Furthermore, we have extensive research underway in carbon capture and storage, accessing lower emitting carbon-based fuels such as natural gas, and high-efficiency combustion – recognising that carbon neutrality is the goal.
We’re also incredibly proud of our UNSW Energy Institute, the central platform for all these activities. It is particularly exciting to announce in this newsletter the appointment of Justine Jarvinen as the CEO of the UNSW Energy Institute, Professor Joe Dong as Research Director and Professor Grant King – former CEO of Origin Energy – as the new chair of the Industry Advisory Board.
Also in this issue are some fine news pieces that highlight the excellent research underway to position hydrogen as a clean energy alternative. There’s the really interesting work being done by Professor Kondo-Francois Aguey-Zinsou around the storage of renewable energy using hydrogen, which he has shown to be safer than lithium ion batteries. There’s a strong opinion piece by Professor Rose Amal who argues that Australia is in the box seat to lead the way in exploiting hydrogen – the universe’s most abundant element – as an energy source. And Professor Joe Dong is leading the research that will help launch Australia’s first smart city trial – the Tamworth Smart City Project.

▸ Data section
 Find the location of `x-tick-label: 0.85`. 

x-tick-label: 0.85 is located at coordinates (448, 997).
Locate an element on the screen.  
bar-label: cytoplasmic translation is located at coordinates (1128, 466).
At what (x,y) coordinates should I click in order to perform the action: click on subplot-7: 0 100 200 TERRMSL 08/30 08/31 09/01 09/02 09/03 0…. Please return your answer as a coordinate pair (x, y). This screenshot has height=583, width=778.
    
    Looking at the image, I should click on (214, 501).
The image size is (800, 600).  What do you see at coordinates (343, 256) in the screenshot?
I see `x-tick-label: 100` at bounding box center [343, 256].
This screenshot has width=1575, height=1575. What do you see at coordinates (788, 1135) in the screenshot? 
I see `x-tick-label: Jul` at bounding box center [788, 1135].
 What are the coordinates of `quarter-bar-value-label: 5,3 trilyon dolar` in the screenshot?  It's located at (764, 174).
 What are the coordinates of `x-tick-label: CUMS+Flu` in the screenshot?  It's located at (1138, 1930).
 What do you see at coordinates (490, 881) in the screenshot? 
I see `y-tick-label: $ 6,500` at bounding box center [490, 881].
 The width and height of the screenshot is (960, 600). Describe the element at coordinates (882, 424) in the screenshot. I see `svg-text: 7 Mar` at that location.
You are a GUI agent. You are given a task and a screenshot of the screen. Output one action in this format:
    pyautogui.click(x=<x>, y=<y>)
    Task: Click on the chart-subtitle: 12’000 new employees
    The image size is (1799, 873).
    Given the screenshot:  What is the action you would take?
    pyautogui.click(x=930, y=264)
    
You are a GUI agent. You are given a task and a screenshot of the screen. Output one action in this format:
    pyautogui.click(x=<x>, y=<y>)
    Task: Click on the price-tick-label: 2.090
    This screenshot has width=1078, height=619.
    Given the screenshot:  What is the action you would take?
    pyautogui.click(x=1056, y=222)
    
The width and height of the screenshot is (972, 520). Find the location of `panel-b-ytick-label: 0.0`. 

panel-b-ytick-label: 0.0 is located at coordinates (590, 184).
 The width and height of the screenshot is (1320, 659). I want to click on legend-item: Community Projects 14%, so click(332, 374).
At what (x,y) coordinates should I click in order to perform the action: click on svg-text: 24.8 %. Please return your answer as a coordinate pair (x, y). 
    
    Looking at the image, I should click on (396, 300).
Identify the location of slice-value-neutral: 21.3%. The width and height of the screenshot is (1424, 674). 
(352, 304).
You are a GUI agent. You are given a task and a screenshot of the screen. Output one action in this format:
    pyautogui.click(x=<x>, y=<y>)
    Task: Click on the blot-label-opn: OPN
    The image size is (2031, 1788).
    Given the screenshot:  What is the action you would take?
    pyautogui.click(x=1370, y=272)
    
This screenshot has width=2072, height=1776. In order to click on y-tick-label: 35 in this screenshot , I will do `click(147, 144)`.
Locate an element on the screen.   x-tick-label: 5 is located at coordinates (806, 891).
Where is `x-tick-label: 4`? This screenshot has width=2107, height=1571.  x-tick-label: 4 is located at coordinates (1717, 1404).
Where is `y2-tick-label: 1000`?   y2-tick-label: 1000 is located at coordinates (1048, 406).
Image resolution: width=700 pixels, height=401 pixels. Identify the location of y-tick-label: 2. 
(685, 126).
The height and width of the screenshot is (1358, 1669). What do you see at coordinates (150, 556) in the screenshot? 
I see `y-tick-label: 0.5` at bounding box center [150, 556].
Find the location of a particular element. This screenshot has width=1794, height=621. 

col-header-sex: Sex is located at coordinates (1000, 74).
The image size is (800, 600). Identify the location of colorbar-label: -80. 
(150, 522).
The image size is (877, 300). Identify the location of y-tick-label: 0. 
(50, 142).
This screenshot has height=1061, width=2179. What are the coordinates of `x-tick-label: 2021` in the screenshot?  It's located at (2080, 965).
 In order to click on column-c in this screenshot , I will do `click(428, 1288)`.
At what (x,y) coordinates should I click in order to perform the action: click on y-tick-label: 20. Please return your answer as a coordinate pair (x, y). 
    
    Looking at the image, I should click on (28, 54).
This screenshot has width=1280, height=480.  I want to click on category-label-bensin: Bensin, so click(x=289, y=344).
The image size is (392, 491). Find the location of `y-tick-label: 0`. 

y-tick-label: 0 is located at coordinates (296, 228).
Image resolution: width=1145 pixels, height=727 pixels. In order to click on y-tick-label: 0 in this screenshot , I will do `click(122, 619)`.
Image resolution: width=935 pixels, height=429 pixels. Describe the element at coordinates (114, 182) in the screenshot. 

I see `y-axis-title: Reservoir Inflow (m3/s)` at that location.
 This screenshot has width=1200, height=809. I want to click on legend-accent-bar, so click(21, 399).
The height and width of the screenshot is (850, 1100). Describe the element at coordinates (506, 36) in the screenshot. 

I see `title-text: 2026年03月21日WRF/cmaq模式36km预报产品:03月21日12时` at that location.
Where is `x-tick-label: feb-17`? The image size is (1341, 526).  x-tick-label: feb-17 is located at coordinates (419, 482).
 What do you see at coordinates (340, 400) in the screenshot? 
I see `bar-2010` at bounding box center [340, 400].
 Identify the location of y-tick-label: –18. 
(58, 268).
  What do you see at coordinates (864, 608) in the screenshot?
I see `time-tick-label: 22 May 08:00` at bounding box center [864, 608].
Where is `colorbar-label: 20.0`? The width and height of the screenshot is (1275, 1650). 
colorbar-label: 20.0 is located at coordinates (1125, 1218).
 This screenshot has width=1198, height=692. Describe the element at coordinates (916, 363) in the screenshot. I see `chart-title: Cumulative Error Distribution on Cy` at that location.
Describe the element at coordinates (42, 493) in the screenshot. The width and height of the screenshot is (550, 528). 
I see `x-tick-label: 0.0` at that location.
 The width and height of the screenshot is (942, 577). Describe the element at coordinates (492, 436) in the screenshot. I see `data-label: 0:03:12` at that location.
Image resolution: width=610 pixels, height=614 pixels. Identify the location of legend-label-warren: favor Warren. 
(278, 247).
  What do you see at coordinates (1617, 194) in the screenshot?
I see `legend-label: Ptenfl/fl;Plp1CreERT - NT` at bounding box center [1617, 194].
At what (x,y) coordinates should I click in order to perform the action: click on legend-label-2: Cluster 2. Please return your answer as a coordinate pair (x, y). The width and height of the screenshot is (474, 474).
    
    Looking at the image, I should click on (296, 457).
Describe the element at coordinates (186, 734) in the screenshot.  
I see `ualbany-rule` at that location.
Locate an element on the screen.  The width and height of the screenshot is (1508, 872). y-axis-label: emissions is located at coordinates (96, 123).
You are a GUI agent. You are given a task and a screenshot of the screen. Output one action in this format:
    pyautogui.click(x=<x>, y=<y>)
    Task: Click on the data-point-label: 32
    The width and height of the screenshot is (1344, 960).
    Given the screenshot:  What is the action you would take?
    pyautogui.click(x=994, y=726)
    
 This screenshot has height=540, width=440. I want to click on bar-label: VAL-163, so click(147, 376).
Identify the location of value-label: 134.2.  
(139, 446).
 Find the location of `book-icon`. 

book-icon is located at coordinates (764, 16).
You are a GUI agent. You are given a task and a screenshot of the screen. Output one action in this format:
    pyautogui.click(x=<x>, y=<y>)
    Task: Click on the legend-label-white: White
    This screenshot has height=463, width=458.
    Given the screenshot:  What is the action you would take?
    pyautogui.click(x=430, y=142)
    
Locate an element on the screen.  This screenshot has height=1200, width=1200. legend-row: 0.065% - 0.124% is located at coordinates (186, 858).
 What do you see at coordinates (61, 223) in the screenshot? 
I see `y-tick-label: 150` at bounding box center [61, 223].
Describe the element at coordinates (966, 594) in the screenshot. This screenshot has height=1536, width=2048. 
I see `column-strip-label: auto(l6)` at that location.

▸ Task item A
Can you find each line in the records that contains the string "text" and copy it out, treating uppercase and lowercase as different?
▸ Task item B
Will you carry on the UNSW energy newsletter passage from the point where it stops?

▸ Response box A
 The width and height of the screenshot is (960, 600). Describe the element at coordinates (882, 424) in the screenshot. I see `svg-text: 7 Mar` at that location.
At what (x,y) coordinates should I click in order to perform the action: click on svg-text: 24.8 %. Please return your answer as a coordinate pair (x, y). 
I see `title-text: 2026年03月21日WRF/cmaq模式36km预报产品:03月21日12时` at that location.

▸ Response box B
With a record number of students studying engineering at UNSW numbering more than 16,000, including the largest cohort ever of students from the Indian subcontinent, as well as a growing percentage of women electing to become engineers (28% of this year’s undergraduate intake!), our work in the energy space can only get better thanks to blossoming diversity.
Indeed, over the last few months we have also been onboarding 30 amazing new staff across all schools coming from top institutions all over the world including Imperial College London, Cambridge, Tshinghua (Beijing) and University of Sao Paolo, among others.